Naga Panchami

Nāga Panchami is a Hindu festival organized in almost every part of India. According to the Hindu lunar calendar the festival is held on Panchami (the fifth day or "tithi" of the fortnight or "paksha") in Shravan (Shravanam) month. In the Gregorian calendar it is July and August. In 2014 the festival is held on the 1st of August.

During the festival people honour Nāga Devata (Cobras). Five nagas are worshipped - Ananta, Vāsuki, Taxak, Karkotaka and Pingala. There is a Puranic myth stating that Brahma’s son Kashyapa had four wives.

First one gave birth to Devas, second to Garudas, third to Nāgas and fourth to Daityas. Kashyapa's third wife was Kadroo. That is why Nāgas are also called Kadroojā. They ruled in Pātāl-Loka ("Nether world").

The skin of a snake is covered with scales. Whole outer layer of skin is shed in one layer. This process is called ecdysis or in more common language moulting. Because of cyclical repeating of the process Hindu people believe that snakes are immortal.

The famous temple honouring snakes is in the city of Mysuru (Mysore) located in the state of Karnataka in the south of India. The temple is at the place called Subramania. Subramania is also the name of a giant snake that Lord Vishnu reclined when sleeping in the sea. This snake is mentioned in many Indian folk stories.

People go to temples and snake pits and they worship the snakes. People offer milk and silver jewelry to the Cobras. They believe that they keep them from evil. Sometimes people put little pot with milk and some flowers next to a hole where snakes live. On Naga Panchami people also fast.

Lord Krishna and Kalia
Lord Krishna fighting snake Kalia

Naga Panchami is the day when Lord Krishna beat the snake Kalia who fell from a tree into the river Yamuna. After the big fight Kalia asked for mercy. The Lord Krishna let the snake go but the snake had to promise not to bother people anymore. On the day of Naga Panchami Lord Krishna is known as "Kaliya Mardan".

On Naga Panchami married women visit their parents. Farmers never plough their fields during Naga Panchami. Why? There is a legend that one farmer while ploughing his field accidentally killed some young snakes.

To punish the farmer mother of those snakes killed him and his family. But she made one exception. One of farmer's daughters survived. She was praying to the Nāgas. Because of her devotion the rest of family was brought to life again.

On the day of festival special figures of snakes can be seen on walls of houses. Women made them by using a mixture of black powder, cow dung and milk. After that women make offerings of milk, ghee (clarified butter used in cooking), water and rice. It is believed that because of these acts people living in the house won't be bitten by snake.

Maharashtra is third largest state in India. It is located in the west of country. Local snake charmers go from house to house carrying tamed snakes. They get some offerings including clothes.

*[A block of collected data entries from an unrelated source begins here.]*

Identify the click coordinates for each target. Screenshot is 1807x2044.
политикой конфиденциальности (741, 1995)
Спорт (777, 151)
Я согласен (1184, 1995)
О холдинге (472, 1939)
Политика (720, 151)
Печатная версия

Kerala is a state located in the southwest of India. People there visit temples with metal icons of the cosmic snake called Ananta or Sesha. Many homes in Kerala have altars with a silver or copper cobra. Offerings of milk and sweets are put at the altar. People pray for the welfare of their children and prosperity in general.

Punjab is the state in the northwest of India. The state borders with the province on same name located in neighbouring Pakistan. People in Punjab honour snakes in the festival called Guga Naumi which is organized in September and October.

People make a snake of dough and put it in a basket. They carry the snake through the village. People in each house give some flour and butter as an offering. The dough snake is then buried.

Goddess Manasa
Goddess Manasa

People in West Bengal and parts of Assam and Orissa worship the goddess Manasa. She is the sister of Vasuki, king of Nāgas and wife of sage Jagatkāru (Jaratkāru). It is believed that she helps in case of snakebite and also in matters of fertility and prosperity.

In parts of southern India, people use red sandalwood paste to draw figures of snakes on wooden boards. Special clay sculptures of snakes, painted yellow or black, can be purchased. These sculptures are worshipped. Milk offerings are given.